En 2014, lors des élections municipales, la quadrangulaire à Mantes-la-Ville avait permis au candidat du Front National, Cyril Nauth, de prendre l’avantage et d’être élu avec 61 voix d’avance. Six ans plus tard, au premier tour des élections municipales du 15 mars dernier, le maire sortant arrive de nouveau en tête avec 33,72 % des voix devant trois autres candidats.
Juste derrière lui, l’ancien président du FC Mantois, Sami Damergy avec 27,22 % des voix, puis la candidate EELV Amitis Messghadi (17,55 %) et Romain Carbonne (14,82 %), candidat DVG. Les deux derniers candidats, pourtant toujours dans la course, choisissent de se retirer, laissant la place à un duel Nauth-Damergy.
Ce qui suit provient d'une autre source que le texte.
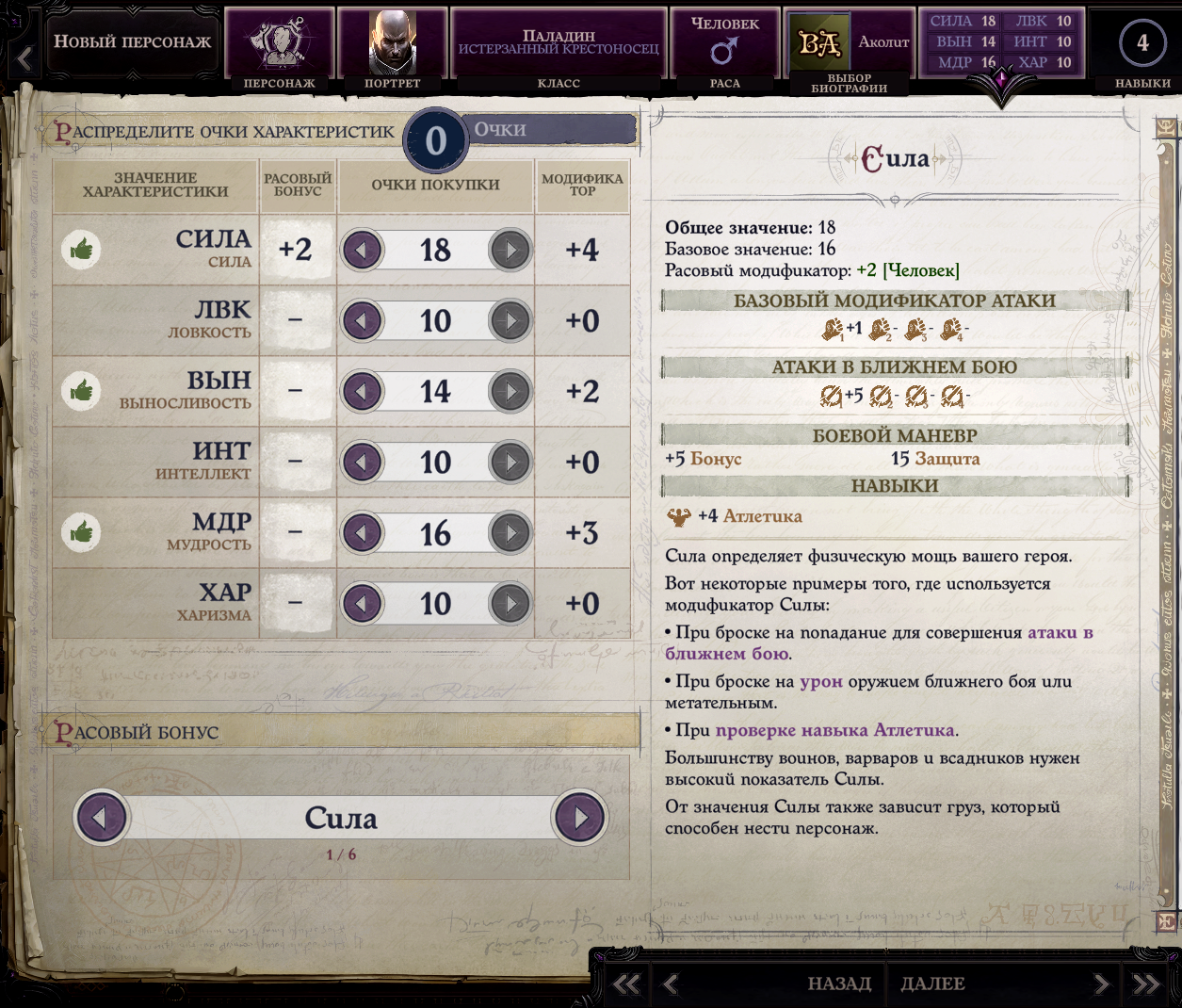Click the recommended thumbs-up icon beside МДР
1182x1008 pixels.
(82, 532)
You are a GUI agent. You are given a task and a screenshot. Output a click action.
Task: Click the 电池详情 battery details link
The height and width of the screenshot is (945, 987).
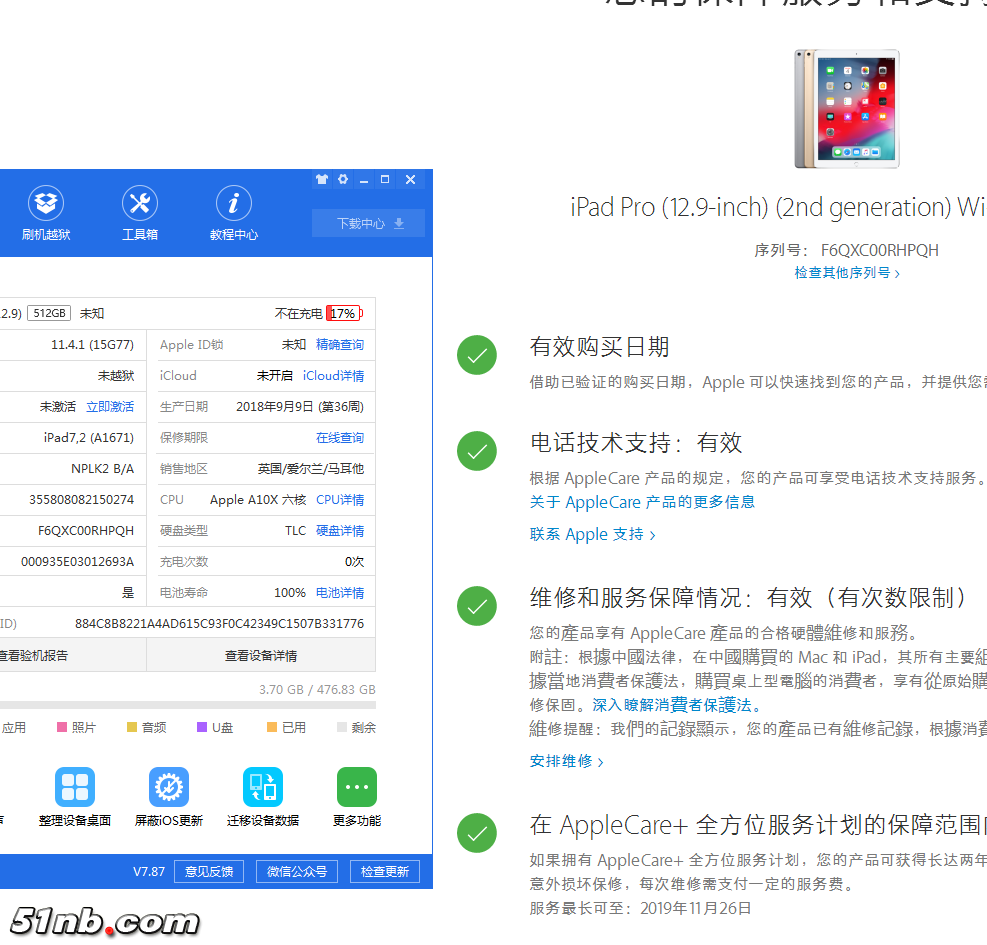pos(340,593)
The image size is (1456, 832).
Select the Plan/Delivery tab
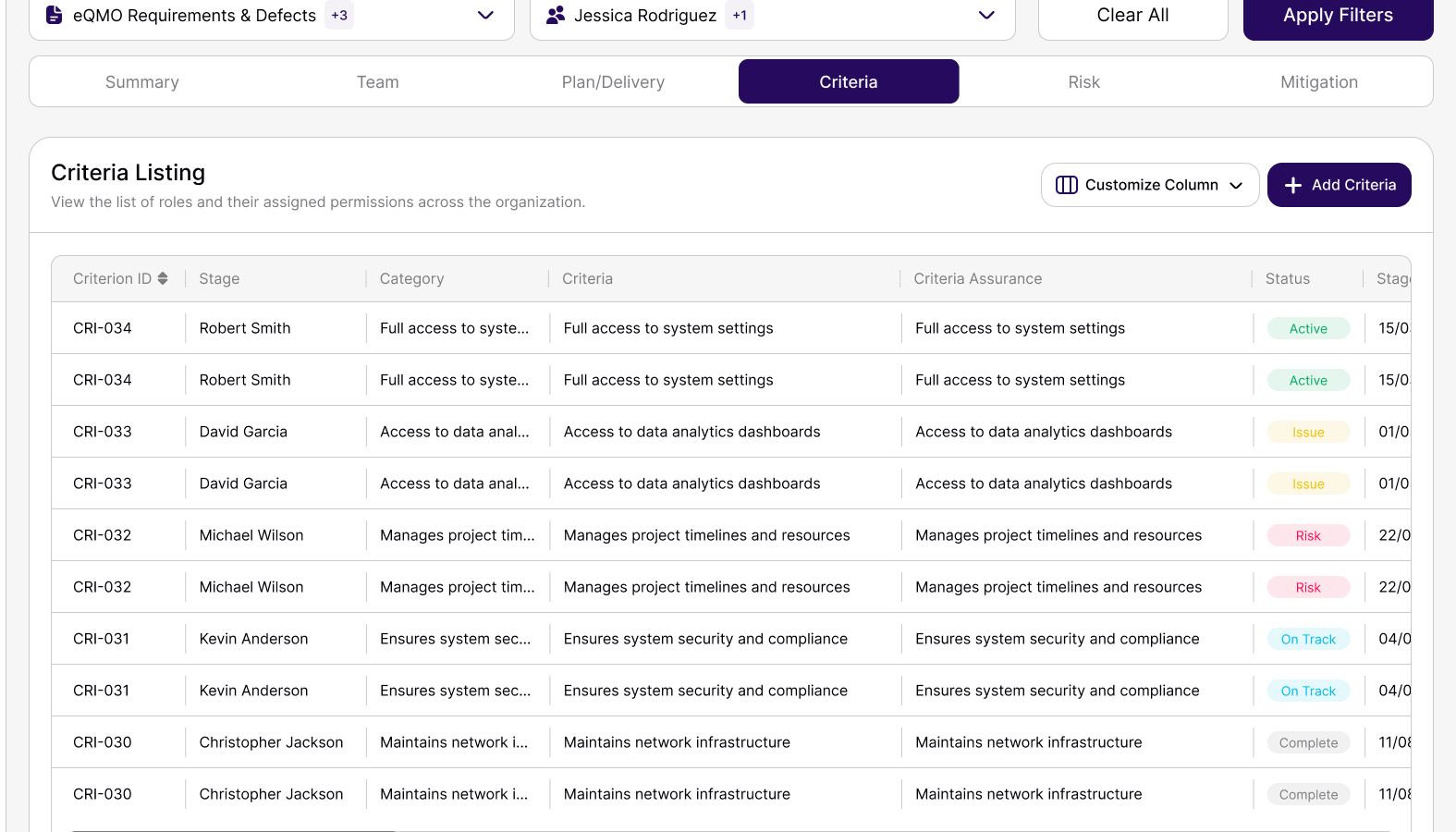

Le maire sortant du Rassemblement National tente désormais de défendre son bilan, attaquant son adversaire fréquemment pour tenter de sauver une réélection de moins en moins assurée.
Sécurité, vie des associations, vie culturelle et sportive, propreté, Cyril Nauth a du mal à faire ressortir les bons points du bilan de son mandat et était régulièrement attaqué sur ces points en conseil municipal. À quelques mois seulement de déménager à Tacoignières, à une demi-heure de route de Mantes-la-Ville avec sa famille, le candidat tente toujours de se faire réélire dans la commune qui lui a permis de décrocher son premier mandat d’élu local et de devenir par la suite conseiller régional puis conseiller communautaire au sein de la communauté urbaine Grand Paris Seine et Oise (GPSEO), lors de sa création au 1er janvier 2016.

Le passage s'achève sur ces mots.